The third point submitted by the defendant might have been affirmed with proper explanation. The mere fact that two witnesses testified that the plaintiff had been told that Charles D. Lance had retired from the firm was not conclusive of that question. The jury may have been satisfied that such a representation had been made to the plaintiff, but they may also have been satisfied that the representation was not true and that Charles D. Lance never had in fact retired from the firm or they may have been convinced that Charles D. Lance had subsequently represented to the plaintiff that he was a member of the firm.
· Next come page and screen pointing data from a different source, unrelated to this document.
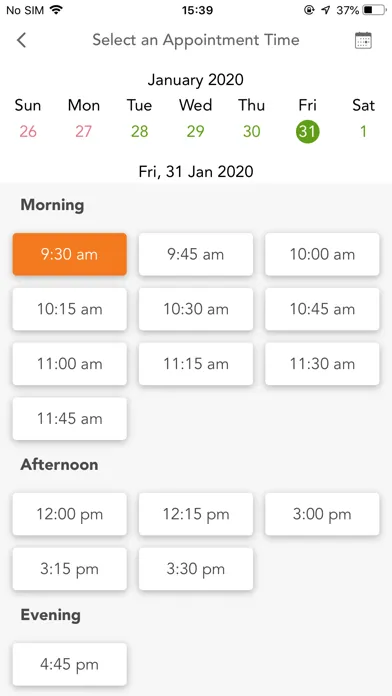The image size is (392, 696).
Task: Select Wednesday 29 in the week row
Action: coord(195,132)
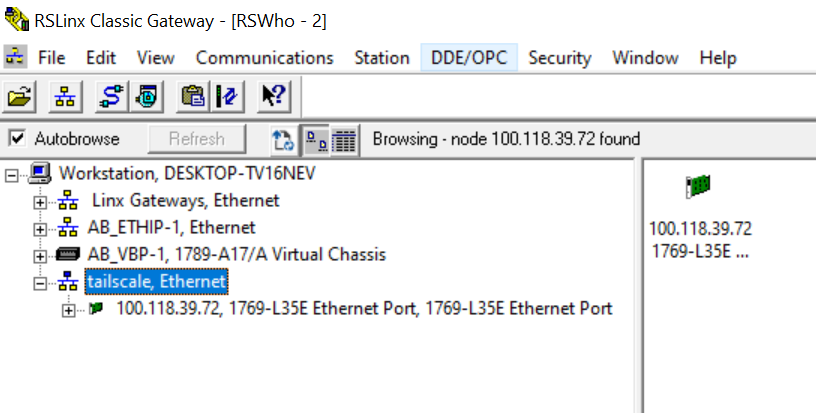Switch to details list view button
Viewport: 816px width, 413px height.
click(x=344, y=139)
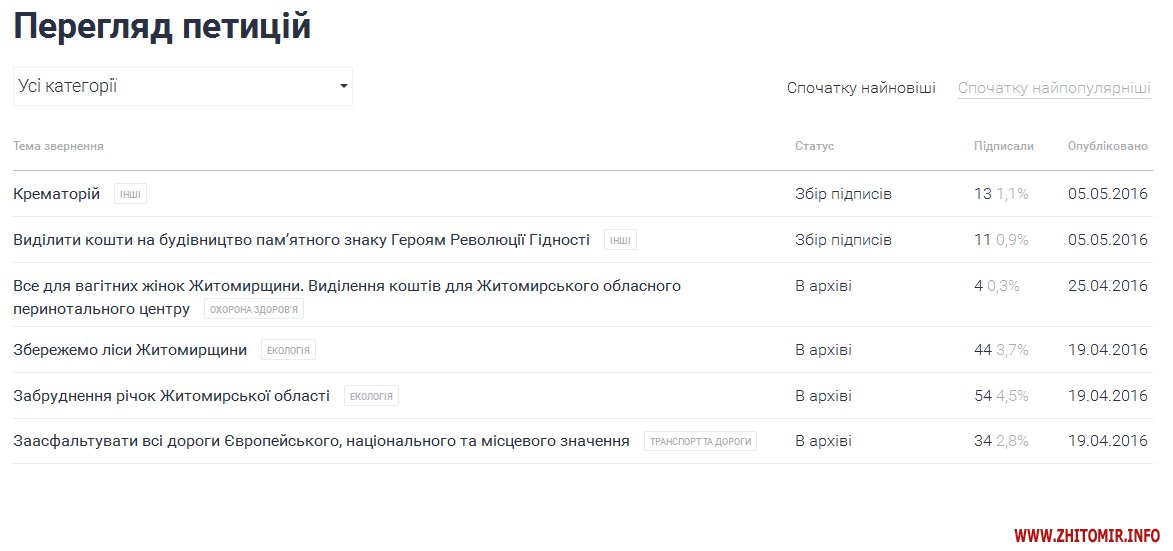Image resolution: width=1173 pixels, height=551 pixels.
Task: Click the ЕКОЛОГІЯ tag beside Збережемо ліси
Action: (x=288, y=350)
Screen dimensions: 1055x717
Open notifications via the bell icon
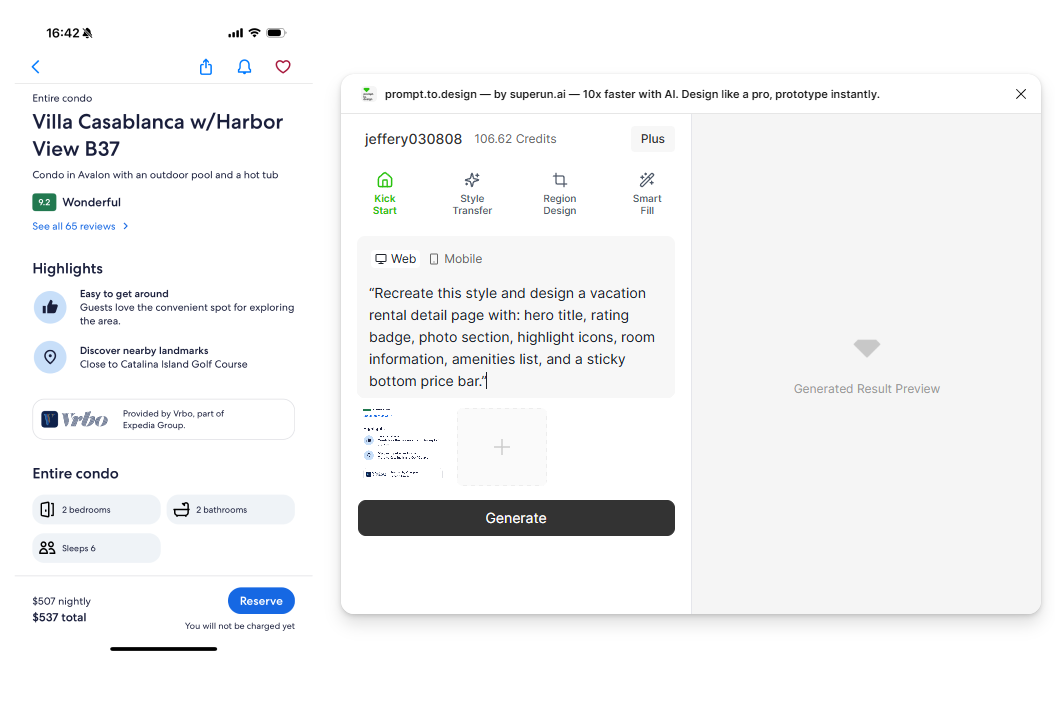244,66
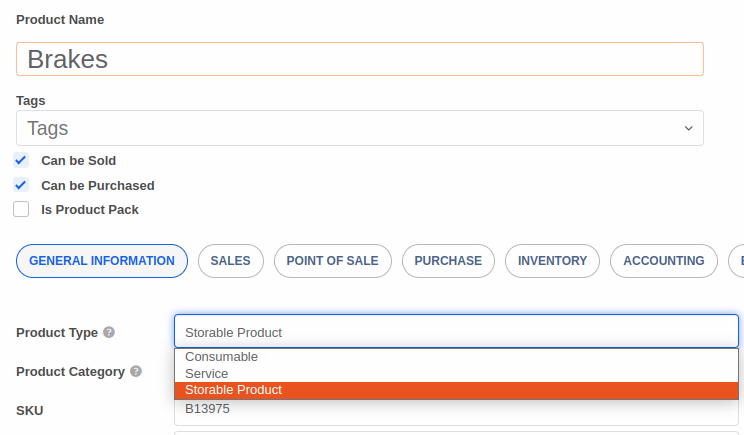Open the Tags dropdown arrow

point(688,129)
The learned judge of the court below was right in refusing to permit defendant’s counsel to send out with the jury the affidavit to the statement of claim and- that to the petition for the amendment of the record, for the alleged purpose of discrediting the testimony of the plaintiff by showing that in the original statement there had been a mistake as to the persons who constituted the defendant firm. . The zeal of defendant’s counsel misled him into invoking a principle for which the evidence in this case afforded no foundation. The refusal of the court to permit the defendant’s counsel to submit the signature of the defendant to his affidavit of defense to the jury for comparison with the signatures to the notes in suit was proper. [462]*462The signatures were not the same, that to the affidavit was Charles D. Lance and that upon the notes was Lance Sons. The controlling reason for holding such a comparison improper, however, was that the signature to the affidavit was made in this very proceeding and after the controversy had arisen, and there was no evidence that the signature of Charles D. Lance, to the affidavit, was made in the way in which he ordinarily wrote it; see American & English Ency. of Law (2d ed.), vol. 15, page 274, and cases there cited. The tenth and eleventh specifications of error are dismissed.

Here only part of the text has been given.